*TAREA INDICADA 1*. Según el fragmento seleccionado, ¿a qué sinónimo lleva el "desbrozamiento" la expresión ultra?
*TAREA INDICADA 2*. Traduzca al inglés esta oración del fragmento seleccionado: "La principal sorpresa que existe hoy, su clave, es que nada sorprenda".

*FRAGMENTO SELECCIONADO*.
----------
Imagino que su uso políticamente continuado, extensivo, y por congracia también
social, tiene por objeto dañar la imagen del contrario toda vez que la nuestra
carece de remedio posible, mágico, aun excepcional para evitar el vocablo
milagroso tan denostado y detestado por aquellos sectores que luego quieren
hacernos comulgar con ruedas de molino. ¿Quién no conoce la facundia
intachablemente autoritaria de algún gerifalte, ella o él, que no para en
mientes y luego potencie un amaño con las mayores bendiciones ético-sociales? Sabemos
de individuos y colectivos que han construido su modus vivendi sobre la
práctica injusta, pero fructífera, de conformar entidades que ni en el
preámbulo ni en los hechos posteriores justifican ninguna aclamación pública.
En el realismo ingenuo,
ordenando las cosas según su colocación, último es quien se encuentra en un
extremo, más allá. Ultra designa más allá; por tanto, último es ultra. Este silogismo
que no parece implicar falacia ni peligro de paralogismo, suele terminar en la
papelera del mayor documentado, no digamos el nulo rastro, incluso boquete, que
deja en la mente del iletrado. Vamos, si uno u otro por azar, inspiración o,
simplemente por guasa inconcebible, tomara vez preguntando “quién es el ultra”
el incidente terminaría de malas maneras y, desde luego, en los noticieros. No
sería para menos. Sin embargo, prescindiríamos de velas y otras artes que
emplacen a la contribución ultramundana (aunque parezca testarudez solo es
consejo semántico) al objeto de retraer una paz que nunca estuvo a las puertas
del discernimiento, como adivinarán mis amables lectores.
Diseccionemos con cierta
agudeza mordaz esa vieja sentencia que menciona dicho, hecho y trecho,
desestimando toda mesura lexicológica. Una vez expuesto el dicho, el hecho comúnmente
incuestionable, pasamos directamente al trecho. Por cierto, me he topado con
una acepción desconocida que puede clarificar —imagino de forma anecdótica— el
busilis “ultra”. Trecho, vocablo excitable, “provocación” que atajaría
cualquier silogismo incómodo, significa “desbrozar”, es decir limpiar de
hojarasca polemista, ininteligible, el término ultra para entintarlo de forma
diabólica, selectiva; un atributo añadido al albur por quienes toman sin solvencia
ni legitimidad la prescripción de bautizar a cualquiera aun sin consentimiento
del neófito. Tal “desbrozamiento” lleva la expresión ultra (último) a su
sinónimo ponzoñoso “facha”. Se imaginan a alguien preguntando en una cola,
¿quién es el facha? Cuestión de gestar concepciones postizas con gametos
disonantes.
La principal sorpresa que
existe hoy, su clave, es que nada sorprenda. Creo haberla alcanzado, desconozco
si por edad o debido a mi carácter escéptico, próximo a los arrabales del
nihilismo político. Para ser sincero, políticamente hablando, nihilista total,
pero no por generación espontánea sino por convicción inculcada. Gente cercana,
de mi propia familia, afirman con apasionamiento dogmático, infundado, que
todos los políticos no son iguales. Creo recordar a estos efectos que alguien
años ha, para refutar argumentos perturbadores, a medida, dentro del propio
Parlamento, estableció la imposibilidad de que hubiera diferencias añadiendo
que podría advertirse, si así fuera, la existencia de señoras medio
embarazadas. Es decir, por lógica, todas agestadas o todas gestantes, pero no medio
embarazadas, o embarazo psicológico, para cimentar razonablemente cualquier
tesis que beneficie a conmilitones o líderes con crédito imaginario, postizo.
----------
*DATOS DE ORIGEN*.
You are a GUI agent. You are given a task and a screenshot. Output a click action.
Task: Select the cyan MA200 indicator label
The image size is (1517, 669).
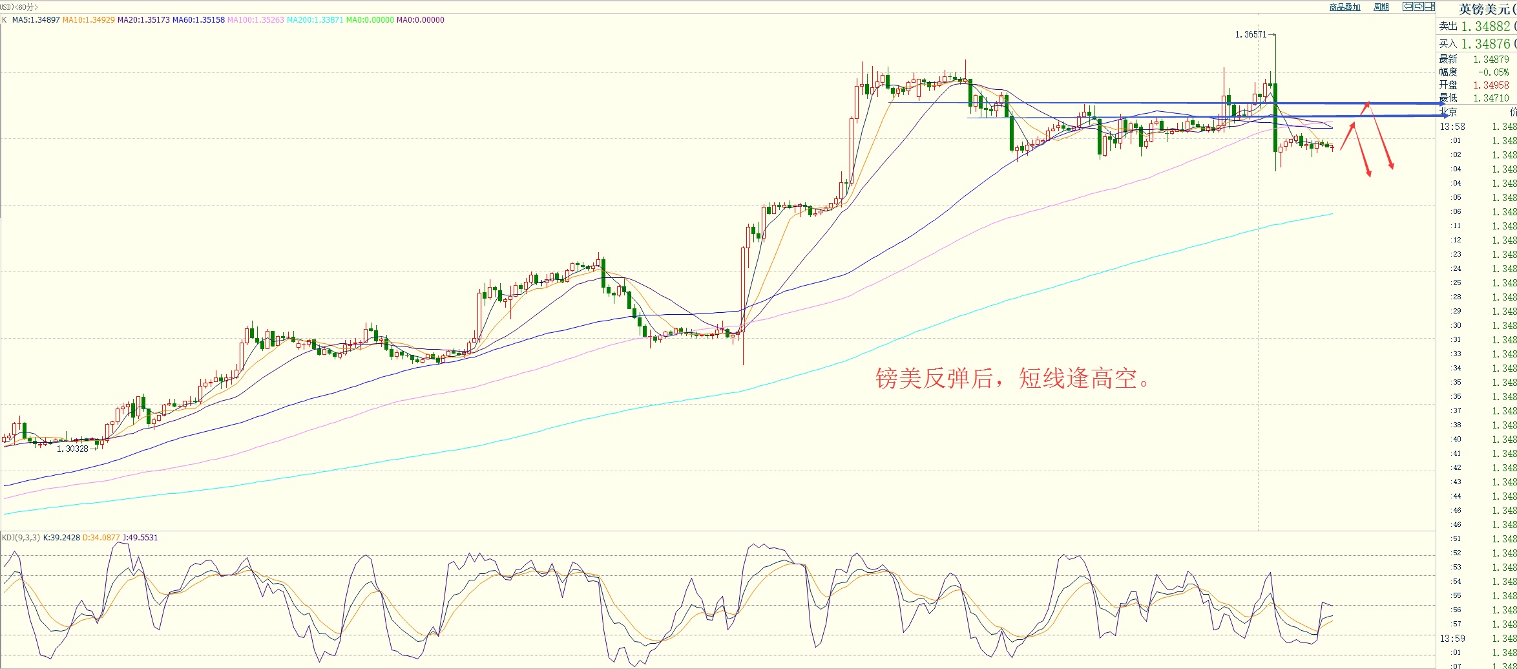[x=315, y=20]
----------
*RESPUESTA CORRECTA 1*. La lleva a su sinónimo ponzoñoso «facha».

*RESPUESTA CORRECTA 2*. The main surprise that exists today, its key, is that nothing surprises.